● Article
The same e-mail address was assigned multiple Lead Ids -- why, and how to avoid it?

Anonymous
Not applicable

The same e-mail address was assigned multiple Lead Ids -- why, and how to avoid it?

I'm also asking our friendly integration consultant, but given that I'm working late, I thought I'd try my luck here, too.

pastedImage_0.png

How come the same mail address is assigned two different LeadIds ?

I was under the impression that the email address is a primary look-up key for leads and should not be mapped to more than one lead.

These leads are created using the create-or-update-leads JSON API with no custom merge/lookup key.

Tags (2)
8 REPLIES 8
SanfordWhiteman
Level 10 - Community Moderator

Re: The same e-mail address was assigned multiple Lead Ids -- why, and how to avoid it?

Are you running upserts in parallel?

Anonymous
Not applicable

Re: The same e-mail address was assigned multiple Lead Ids -- why, and how to avoid it?

Yes, up to 8 of them in parallel. Trying to serialize before upload is unlikely to work on our side as we're looking at more volume than a single host is good for, especially during spiky peak times.

SanfordWhiteman
Level 10 - Community Moderator

Re: The same e-mail address was assigned multiple Lead Ids -- why, and how to avoid it?

You don't have to serialize, but use a sharding algorithm so updates for the same lead are processed by the same worker.  There's no utility to attempting parallel upserts of the same record (and certainly no guarantee that updates will be applied in order).

Anonymous
Not applicable

Re: The same e-mail address was assigned multiple Lead Ids -- why, and how to avoid it?

Thanks for the thoughts!

Unfortunately, static sharding has not worked out for us in the past. When one of those dedicated machines blow up, saying "every customer whose customer ID ends in 7 cannot use the service right now" doesn't work very well. Instead, we use amorphous sharding, where any worker host can work on any particular item.

It's also the case that, when we did due diligence and implementation planning, we were told in no uncertain terms that "the primary key is email, all leads will be uniquely identified by email" and we've gone pretty far down that line. (The fact that custom activities require a lead ID and cannot identify a lead by email came as a surprise to us; before we found that out we didn't even cache lead IDs locally.)

I'm OK with ordering being non-guaranteed between requests; that's expected and we do well with that. I'm not OK with an alleged "primary key" field being present more than once. (I'd be more OK with an error message from one of the attempts, although ideally, the requests compete, one wins, and the other writes-after the allocating request.)

Think about it: When I upsert a customer-identified-by-email, which of the leads is updated?

When I select-lead-by-email, which of the leads is returned?

When I run a campaign, which of the leads get the campaign?

I strongly feel that this consistency must be enforced on the Marketo side, because I don't think the system will be very resilient in the face of the same e-mail address mapping to multiple lead IDs.

● Data extract
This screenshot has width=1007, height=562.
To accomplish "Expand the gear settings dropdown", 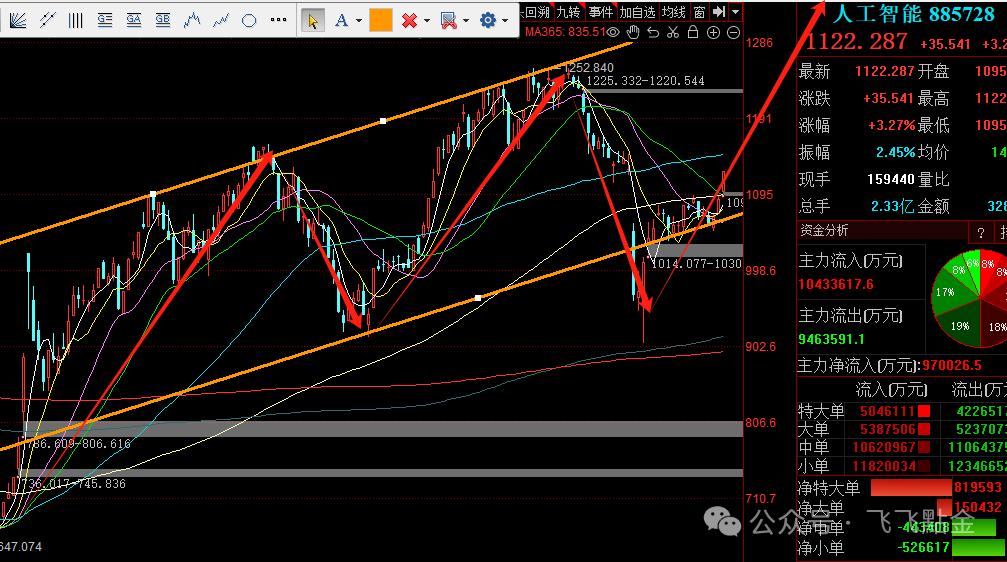I will 505,20.
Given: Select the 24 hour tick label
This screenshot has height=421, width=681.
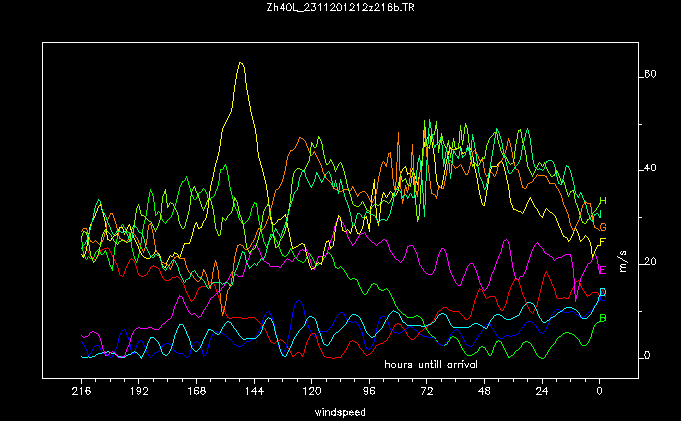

● Task
Carry on the forum thread about one e-mail address receiving multiple lead IDs, starting after its last post. The listing has no connection to the forum thread about duplicate lead IDs.

● Output below
SanfordWhiteman
Level 10 - Community Moderator

Re: The same e-mail address was assigned multiple Lead Ids -- why, and how to avoid it?

Hey, I didn't say "static sharding"!  Any (request) sharding architecture must take availability into account.  Rerouting in response to runtime conditions would have no ill effect here, whereas --  as you're seeing -- not applying any routing intelligence can be dangerous.

I certainly understand the frustrating consequences of what you're experiencing. Possible cause: a race condition in Marketo's upsert logic due to unlocked operations.  Key uniqueness may be enforced at the application level and tuned for performance over guaranteed safety.  Of course this is merely a guess based on experience and I could be totally off, but I could imagine (as I'm sure you can as well) building a system that produces your results you're seeing under parallel load.

Ultimately, though, I believe you can work around this on the client side and still pump information into Marketo at maximum speed (that is, they will remain the bottleneck). As for due diligence, well, maybe you shoulda called me.

P.S. Also consider the default 100 calls/20 sec limit: this doesn't suggest that 8 parallel workers is feasible (are you cooperatively limiting your queries to 5 calls/sec?).  Or were you able to upgrade to a higher request rate as well?

Anonymous
Not applicable

Re: The same e-mail address was assigned multiple Lead Ids -- why, and how to avoid it?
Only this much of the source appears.